I didn’t always know that I couldn’t sing. I used to belt out “Big Rock Candy Mountain” for anyone who would listen. I had two solo parts in my sisters and daddy’s version of “The Men in My Little Girl’s Life,” and once as a youth I sang in a group that travelled to a nearby town for a conference. Afterwards, amidst several compliments, one gentleman said he had loved my enthusiasm and would love to have several young women like me in his congregation.
It wasn’t until college that I began to suspect that my desire did not compensate for a lack of ability. I was asked to sing in a quartet and was given the alto part.
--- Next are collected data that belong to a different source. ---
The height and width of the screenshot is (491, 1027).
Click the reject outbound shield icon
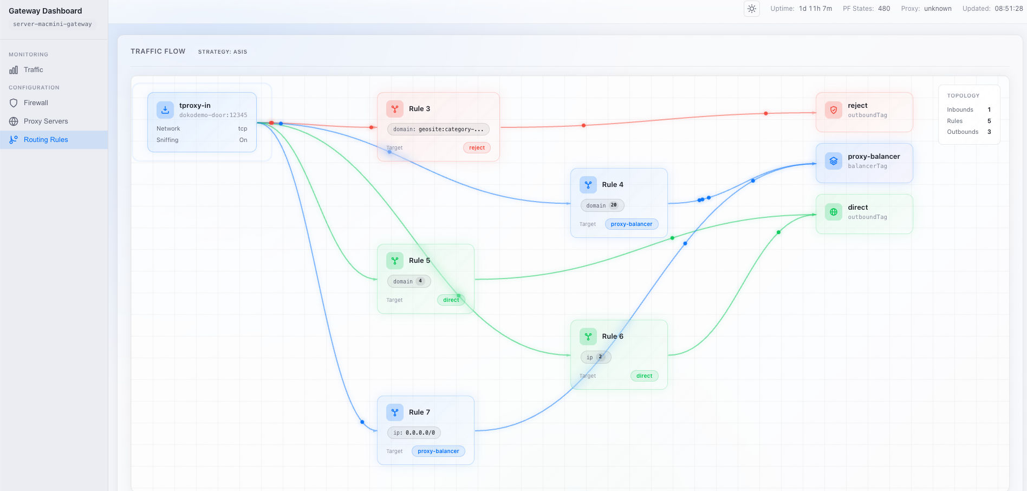(834, 110)
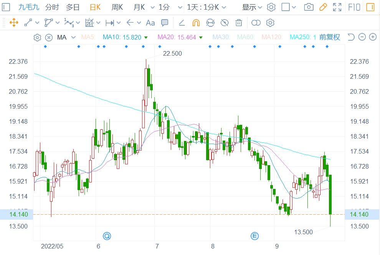Enter fullscreen chart mode
Viewport: 380px width, 255px height.
[337, 7]
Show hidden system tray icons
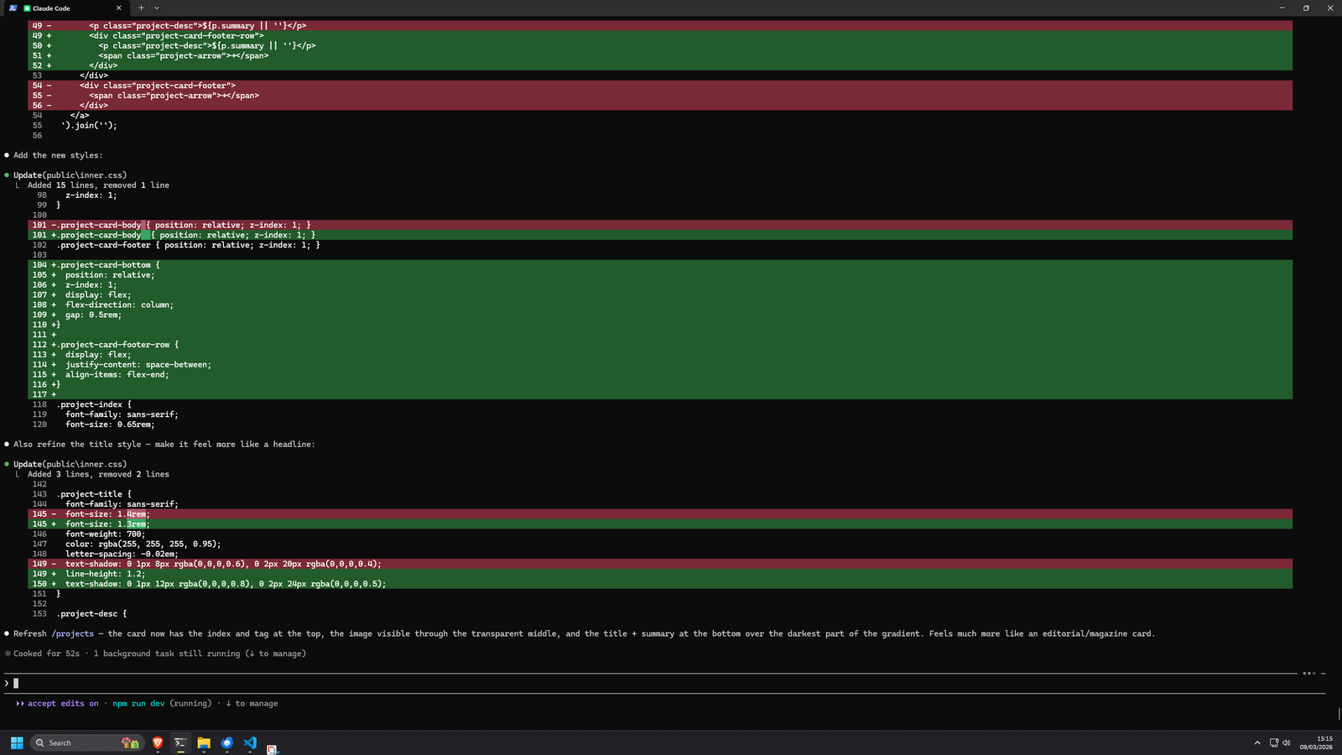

After one practice the quartet became a quintet with two altos. 🙂
The good thing was that by this time I had confidence in other areas and was not devastated that the world did not appreciate that I sang like my granddad. (His repertoire consisted of “Somebody Stole my Yellow Dog,” and “Blood on the Saddle”—both rendered with less than 5 notes.)
Too often people try to build a child’s self-esteem with blanket, unearned praise. This leads to a tearful child the moment someone identifies something negative about them. You can’t protect your child from that, but you can prepare them to handle those moments. A child’s self worth does not have to be a precarious thing that we guard like a mother lioness. A child who has gained confidence from accomplishment and the knowledge of who they are does not flinch from a critic’s fiery darts.
1. The best confidence comes from knowing they are children of God, who loves them. Second to this is the unconditional love of a parent that accepts and cherishes them for who they are. Tell them, “You are my beloved child, I am so grateful to have you part of my life.” Without a parent’s approval, children can become withdrawn and unsure of themselves.
Let your children know they are a priority. Have them help you make supper and ask about their day. When you are in the car with them, talk to them. The little daily moments add up.
2. A wonderful way to build a sense of self-worth is to help them accomplish something that made them stretch. Such as learning times tables, memorizing lines to a play, learning to load the dishwasher correctly. While they are learning a new task, take time to do it with them, showing them how to do it well, and then let them know you appreciate it when they do. Be specific: “I like how you took time to wipe down the faucets of the sink.”
3. Allow your child to make age appropriate decisions for themselves. Give young ones options to choose between. “Which book do you want to read tonight?” Giving choices will also minimize power struggles. For example, ask your child if she would like to be reminded five or ten minutes before bedtime to get ready for bed. These beginning choices help to set the foundation for a feeling of control over their life.
Teach them how to make bigger decisions as they get older. I visited a lady many years ago who told of how her son had decided not to go to a friend’s special event at the last minute. The lure of playing with another friend had distracted him. She asked him if he had prayed that this new choice was the right one. He went back up to his room and about five minutes later returned in his Sunday clothes. He explained, “I prayed about it mom, and I want to go to the [special event].”
4. Do not give your child negative labels, like: “The clumsy one.” Conversely, saying that a sibling is “The one who sings,” may cause another child to feel like they can’t. While finding and showcasing the strengths of each child, remind them that they each have many talents and abilities.